The Real Little Mermaid

Part of what made me weird as a kid was the Hans Christian Andersen‘s Fairy Tales tome I kept bedside, right next to Roadside Picnic and The History of Metals [don’t ask]. My favorite was Rusalochka [The Little Mermaid] – a heartbreaking tale of impossible inter-species love between a human fish and a prince. Failure despite the best of efforts is the concept that makes The Little Mermaid the powerful, unforgettable piece that it is. While most children’s books pollute young brains with happy endings and ever afters, this is a love story made more beautiful by its futility.

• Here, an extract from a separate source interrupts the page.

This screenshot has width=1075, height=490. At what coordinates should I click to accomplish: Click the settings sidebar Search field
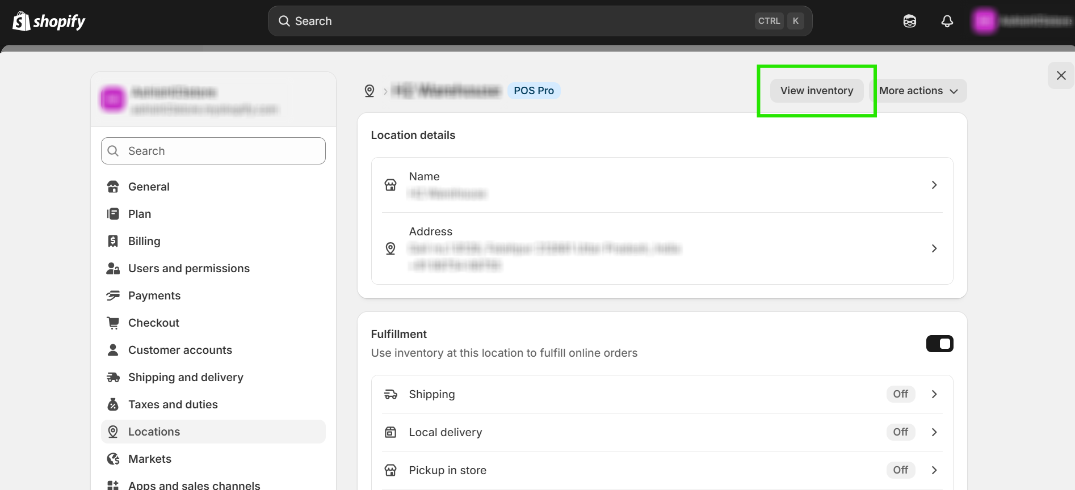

Hans Christian Andersen’s Little Mermaid is a perfect tragedy – a concept mercilessly extinguished by the bubbly Disney animated film of the same name. Where is the star-crossed romance? Where are the spooky supernatural themes? Sure, here is Ursula the octo-witch, but the mysticism ends there. Instead of heartbreak and doom we get talking lobsters, horny priests and penis castles. Fortunately, there is also Rusalochka, the haunting 1968 Soyuzmultfilm animation. It follows Andersen’s story without too much sugar coating and puts melancholy back in its rightful place. The colors are muted, the characters are elegantly drawn and the music, composed by Aleksandr Lokshin, ranges between ethereal and somber. Watch all three parts below [with subtitles!].

Parts 2 and 3 await under the cut!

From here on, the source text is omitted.